» Problem to solve
Reproduce the items below word for word, starting at the first one and stopping after the line that contains "Image resolution: width=800". Leave the pictures out.
====== Material to process
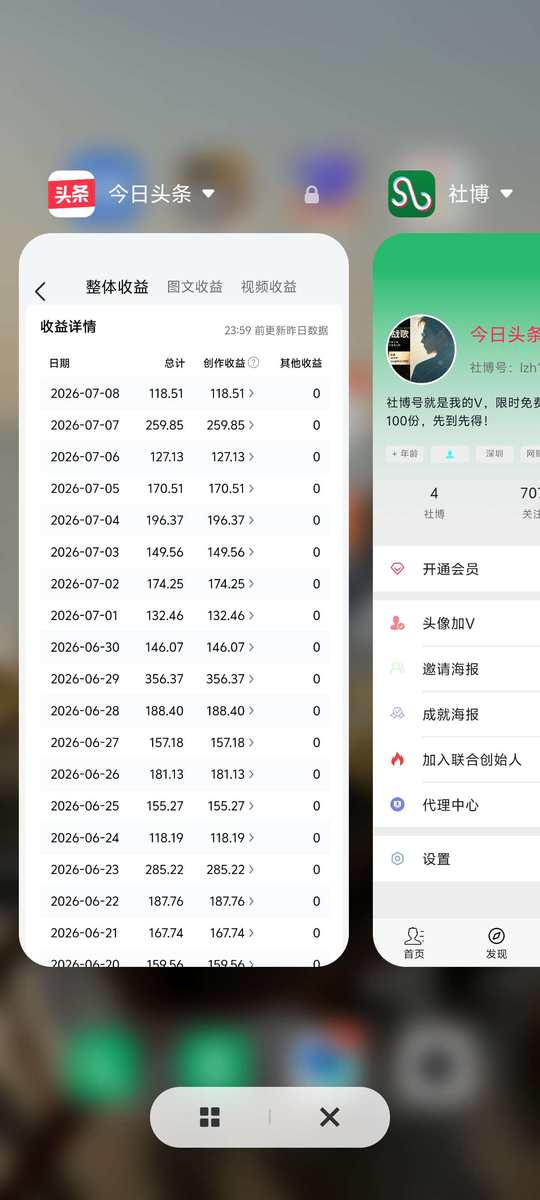Image resolution: width=540 pixels, height=1200 pixels.
Task: Expand the 2026-07-08 revenue detail chevron
Action: point(251,394)
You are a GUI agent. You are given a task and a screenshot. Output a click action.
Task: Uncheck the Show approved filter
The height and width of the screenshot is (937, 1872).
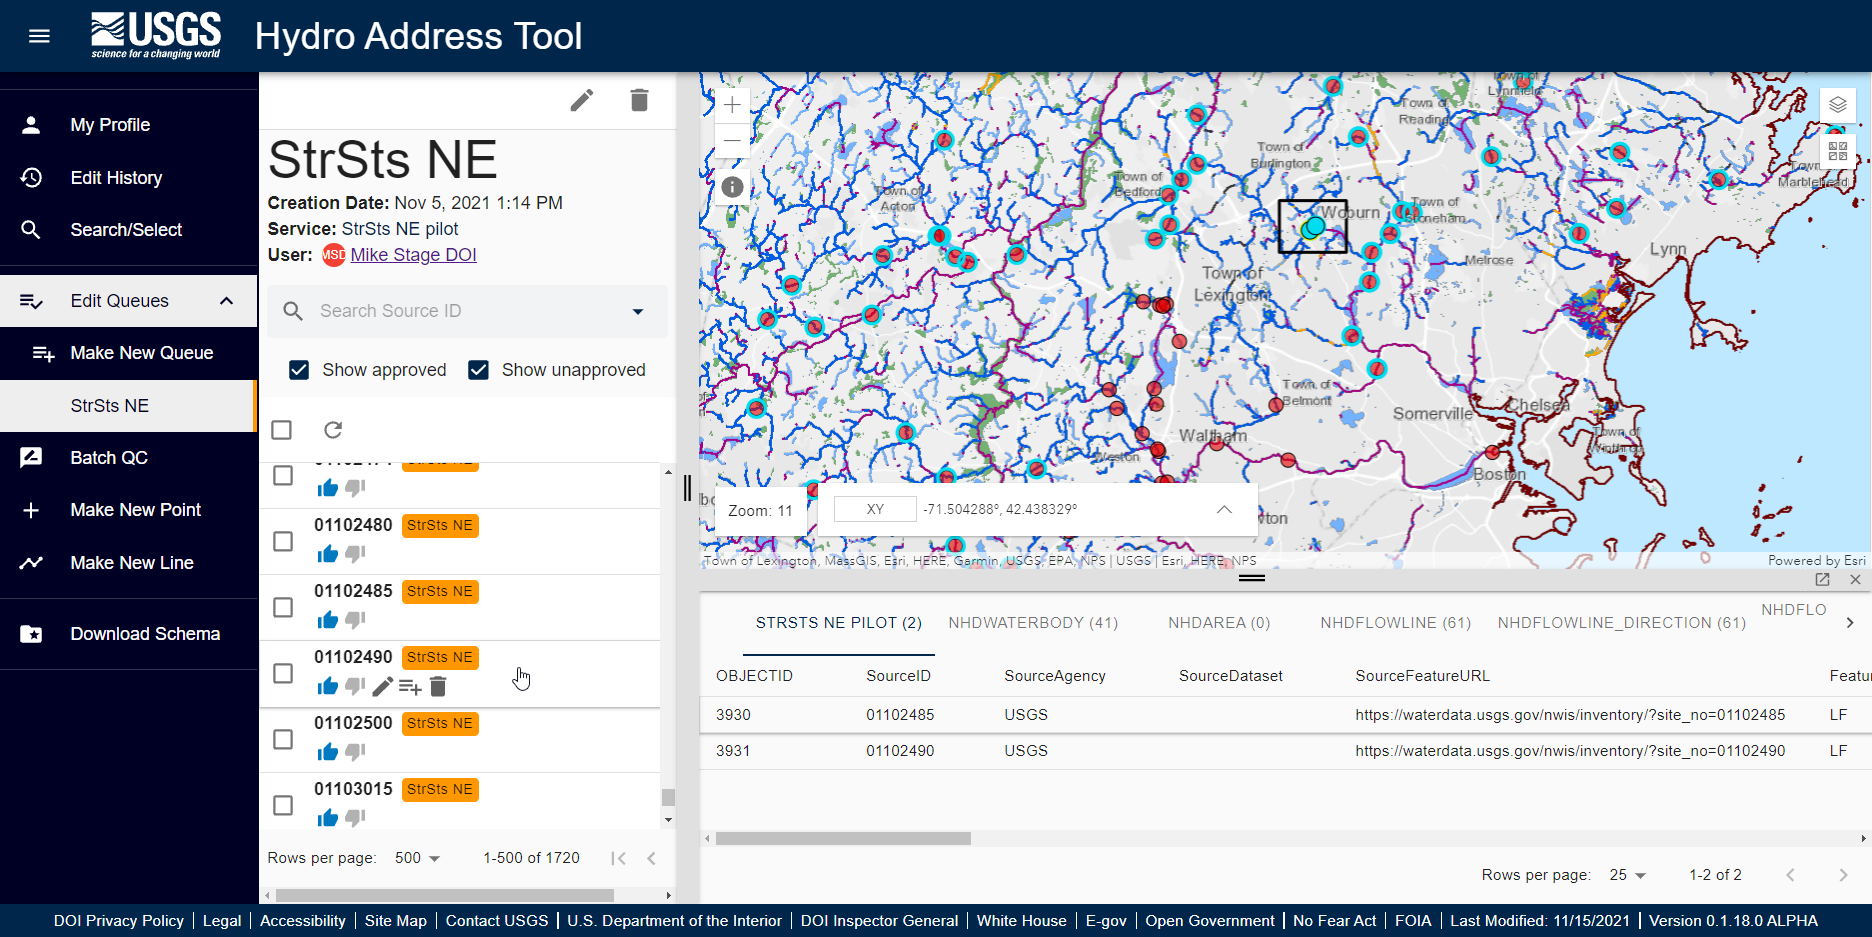tap(299, 369)
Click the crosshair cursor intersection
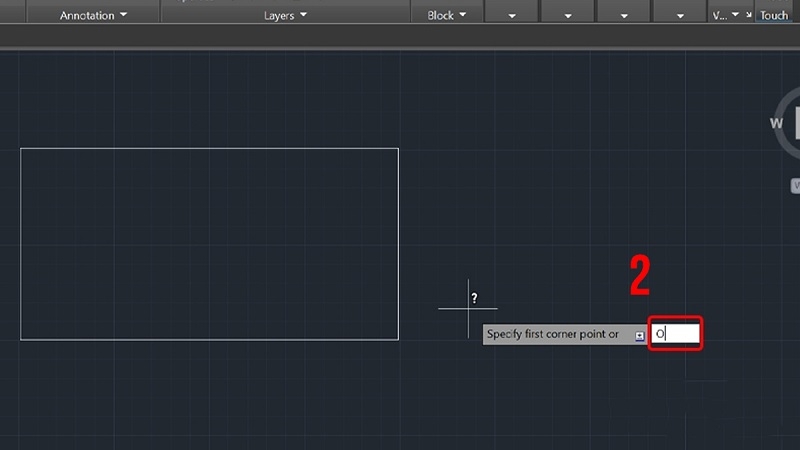Image resolution: width=800 pixels, height=450 pixels. coord(468,308)
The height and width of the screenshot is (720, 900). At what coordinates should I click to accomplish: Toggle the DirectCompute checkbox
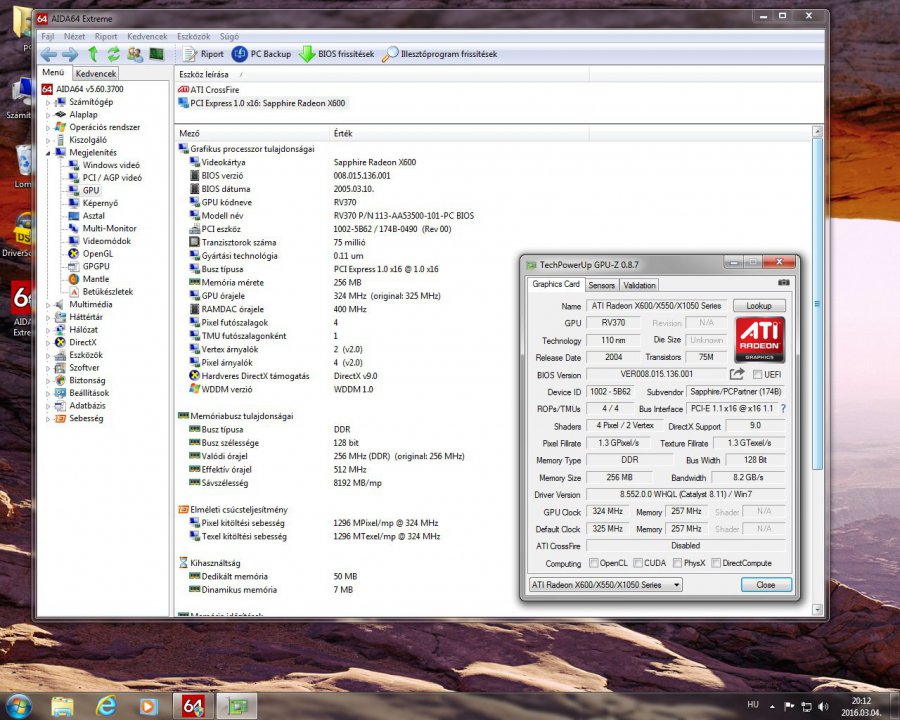coord(715,563)
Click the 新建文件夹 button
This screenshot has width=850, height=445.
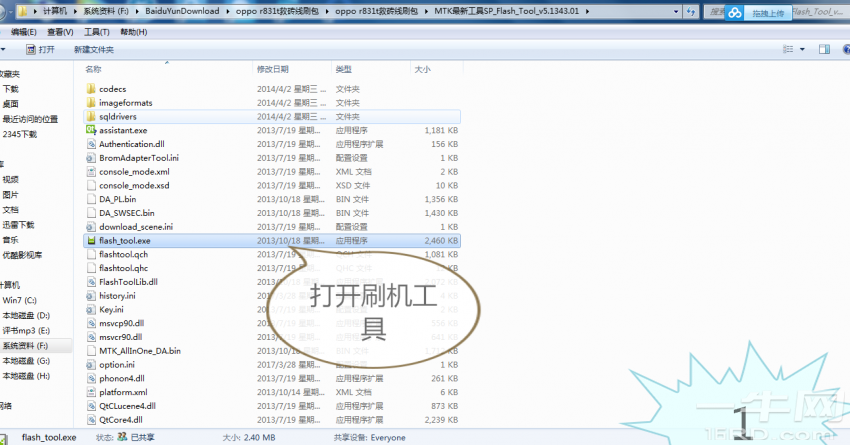tap(93, 49)
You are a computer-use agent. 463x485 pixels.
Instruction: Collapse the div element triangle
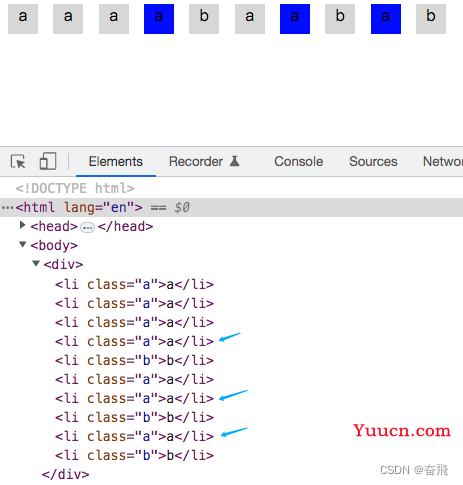tap(36, 264)
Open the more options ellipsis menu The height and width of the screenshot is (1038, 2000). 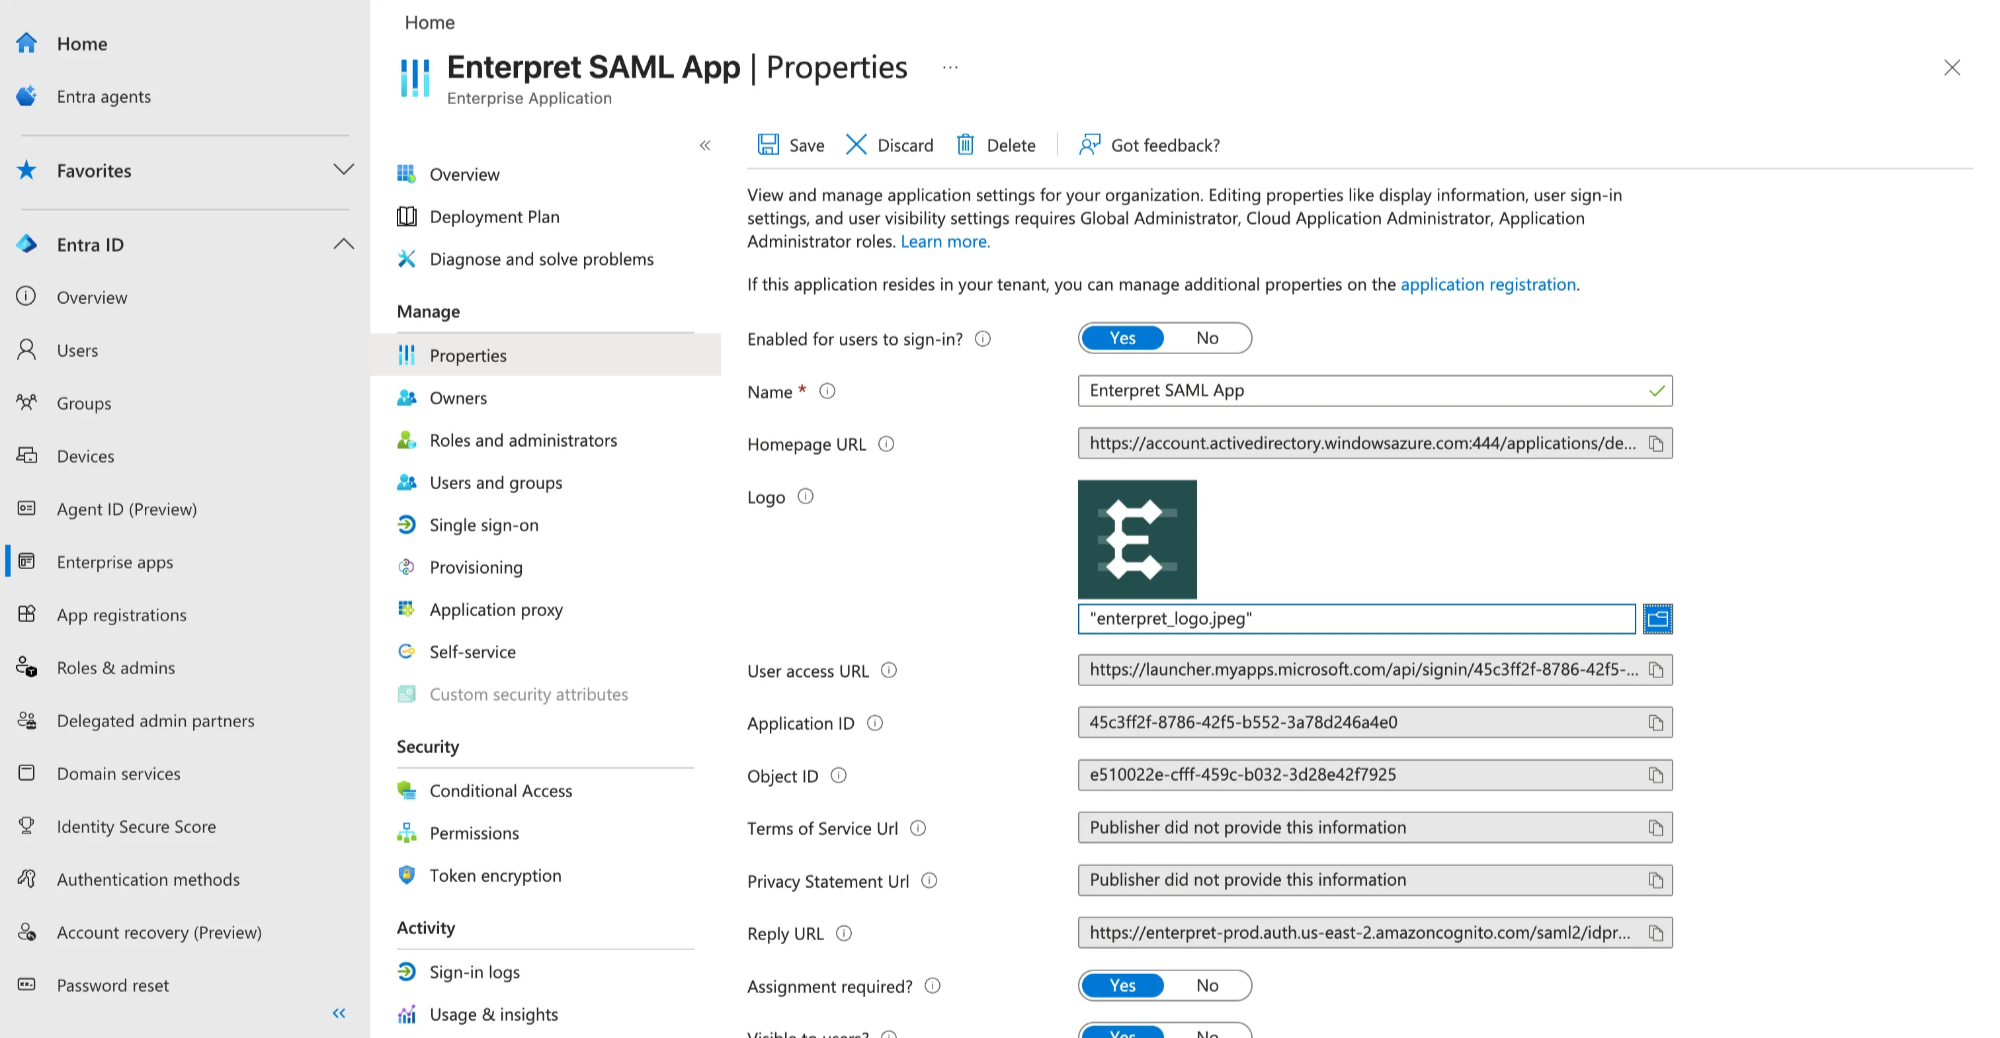coord(950,68)
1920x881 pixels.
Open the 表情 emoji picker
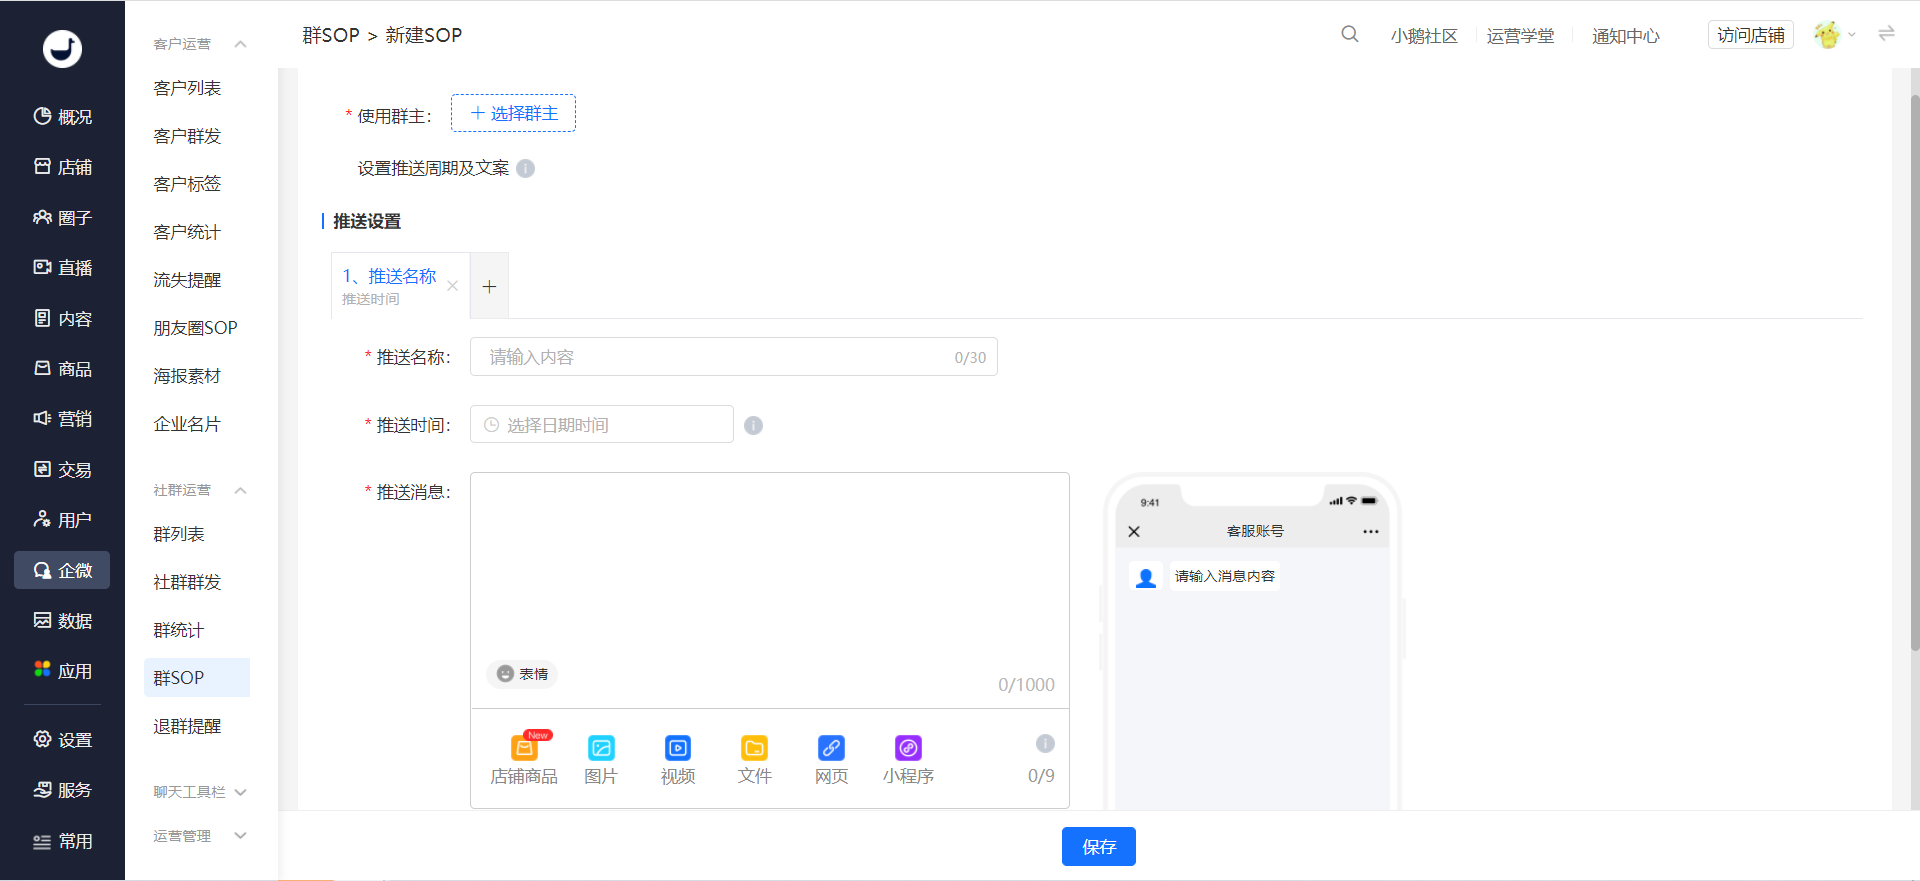click(523, 674)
============
» Final answer
Image resolution: width=540 pixels, height=1200 pixels.
Task: Expand the 2026-07-08 revenue detail chevron
Action: point(251,394)
You are a GUI agent. You are given a task and a screenshot. Output a click action.
Task: Uncheck the Show approved filter
The height and width of the screenshot is (937, 1872).
tap(299, 369)
Click the crosshair cursor intersection
Image resolution: width=800 pixels, height=450 pixels. coord(468,308)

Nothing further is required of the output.